> [Excerpted records]:
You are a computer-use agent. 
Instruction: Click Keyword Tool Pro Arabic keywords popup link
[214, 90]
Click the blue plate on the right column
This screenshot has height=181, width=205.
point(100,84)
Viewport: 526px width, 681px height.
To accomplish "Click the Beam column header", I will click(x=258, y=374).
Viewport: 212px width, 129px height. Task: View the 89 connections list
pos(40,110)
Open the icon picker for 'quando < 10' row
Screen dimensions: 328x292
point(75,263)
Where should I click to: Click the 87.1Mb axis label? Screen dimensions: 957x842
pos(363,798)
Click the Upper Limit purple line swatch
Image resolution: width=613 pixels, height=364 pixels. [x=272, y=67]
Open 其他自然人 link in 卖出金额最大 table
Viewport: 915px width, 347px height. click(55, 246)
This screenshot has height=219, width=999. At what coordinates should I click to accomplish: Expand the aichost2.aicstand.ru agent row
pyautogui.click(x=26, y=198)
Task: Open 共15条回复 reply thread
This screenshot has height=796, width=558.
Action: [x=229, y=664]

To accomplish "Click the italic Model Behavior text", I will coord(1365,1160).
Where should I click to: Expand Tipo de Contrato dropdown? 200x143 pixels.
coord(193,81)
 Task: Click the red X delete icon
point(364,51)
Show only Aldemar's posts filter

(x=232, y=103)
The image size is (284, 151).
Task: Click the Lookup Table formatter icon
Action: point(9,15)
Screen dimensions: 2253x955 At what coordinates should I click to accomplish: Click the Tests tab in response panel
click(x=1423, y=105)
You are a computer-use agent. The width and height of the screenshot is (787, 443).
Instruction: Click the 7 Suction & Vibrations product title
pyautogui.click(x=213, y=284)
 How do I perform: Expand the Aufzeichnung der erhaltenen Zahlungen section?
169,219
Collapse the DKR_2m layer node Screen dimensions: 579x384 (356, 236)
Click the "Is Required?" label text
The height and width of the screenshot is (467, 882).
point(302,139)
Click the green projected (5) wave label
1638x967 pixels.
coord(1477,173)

> [Assignment]: Set each line down exactly, starting with the one that contains "The height and" and ending with the last line of the listing; add nothing else.

> [Exercise result]:
The height and width of the screenshot is (467, 882).
point(302,139)
Click the green projected (5) wave label
1638x967 pixels.
coord(1477,173)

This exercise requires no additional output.